Correlation: a correlation capability provides knowledge about root causes of “known” symptoms to the diagnosis modules. Modern systems are often richly instrumented with a large number of sensors that provide large amounts of information in the form of messages and alarms. This flow of information cannot be handled by humans in real-time as a small number of roots causes results in a huge number of messages and alarms. Therefore it is necessary to provide them with concise and aggregate notifications of underlying root causes. Correlation is the process of recognizing and organizing groups of events that are related each other.
Testing: in large software systems, it is impractical (and sometime impossible) to monitor every variable. Instead key observable variables are monitored to generate symptom events. Diagnostic inference typically identifies a set of suspected root causes. A test planning facility is needed to select additional variables to be examined to isolate the root causes. The fault management application then needs to request or run these tests, and utilizes their results to complete the diagnosis. A test, as originally defined in , can incorporate arbitrarily complex analysis and actions, as long as it returns a true or false value.
Automated recovery: identifying and automating recovery procedures facilitate rapid response to problems and allow for growth in equipment, processes, and services, without increasing the supervisory burden on system operators. The automation in recovery decreases the response time to an error and thus decreasing the probability that it may cause a proper system failure.

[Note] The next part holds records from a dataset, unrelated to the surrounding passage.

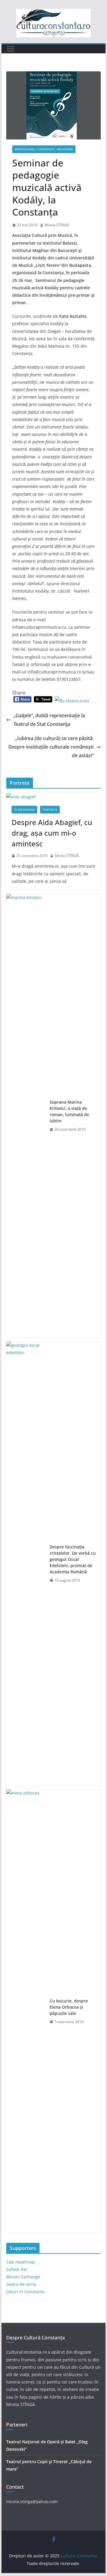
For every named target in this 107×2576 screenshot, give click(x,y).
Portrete (50, 810)
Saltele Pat (16, 2269)
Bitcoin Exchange (23, 2277)
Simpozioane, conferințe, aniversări (44, 149)
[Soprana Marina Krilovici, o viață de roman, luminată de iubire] (25, 1116)
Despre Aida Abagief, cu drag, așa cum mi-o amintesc (52, 832)
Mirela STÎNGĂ (57, 224)
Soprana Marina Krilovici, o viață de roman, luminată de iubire (69, 1111)
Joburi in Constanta (25, 2291)
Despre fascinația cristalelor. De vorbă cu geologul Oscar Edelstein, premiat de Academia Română (73, 1559)
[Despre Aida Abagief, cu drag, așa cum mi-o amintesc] (53, 796)
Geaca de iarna (21, 2284)
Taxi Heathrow (20, 2262)
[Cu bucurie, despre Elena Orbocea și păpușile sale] (25, 2011)
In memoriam (24, 810)
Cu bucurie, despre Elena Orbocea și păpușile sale (69, 2007)
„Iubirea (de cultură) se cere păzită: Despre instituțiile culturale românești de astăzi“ (51, 747)
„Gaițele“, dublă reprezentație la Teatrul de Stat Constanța (49, 719)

Notification: system operators require notifications of all critical fault management activity, especially the identification of root causes, and causal explanations for alarms, tests, and repair actions in a manner that they can follow easily. Sometimes they need to distinguish between what is observed by system sensors versus what is inferred by the underlying fault management application.
Postmortem: information from diagnostic problem solving is fed back to the fault management system for historic record keeping in order providing enough data for offline failure analysis to discover some of the mappings between failures and their root cause. It is important to underline that this analysis is different than the offline analysis to discover failure patterns. Failure patterns and relationships between failures and the root cause are orthogonal concepts even if some relationships between failures and faults can form a failure pattern. That's because failures are not caused just by errors or faults but also by system configurations and human interaction patterns.
Online system topology update: in an ATC system the reactive fault manager should support expert systems for effective diagnosis of root causes of system errors and that the expert system uses a knowledge base to infer the right diagnosis. The knowledge base as a module can be replaced or connected to another knowledge base. Other components can be completely removed or added. All this dynamic changes need to be done at run-time. It may not be feasible indeed to take the fault management system off-line each time that there is a change in the system topology.
5.2. Proactive fault management
Using reactive schemes there are limits to increasing mission critical systems availability. Failure management started looking at proactive approaches to overcome these limitations such as rejuvenation of system components . This scheme anticipates the formation of erroneous system states before it actually materializes into a failure. The listed schemes to increase system availability can be a more effective idea if applied intelligently and preventively. The question remains: when we should apply check-pointing and rejuvenation techniques? To answer this question we need a way to tell if the current state of the system is going to evolve into a failure state. We can extend this concept to include parts or the entire history of the systems state transitions. So to answer the question of the ideal trigger timing for high availability schemes we need to develop a model of the system in question which allows us to derive optimized triggering times. To increase availability of a software system during runtime basically two main concepts are involved: The method to re-initiate the system or a component to a failure free state like rejuvenation and a prediction mechanism to predict a failure occurrence and thus trigger the system state recovery.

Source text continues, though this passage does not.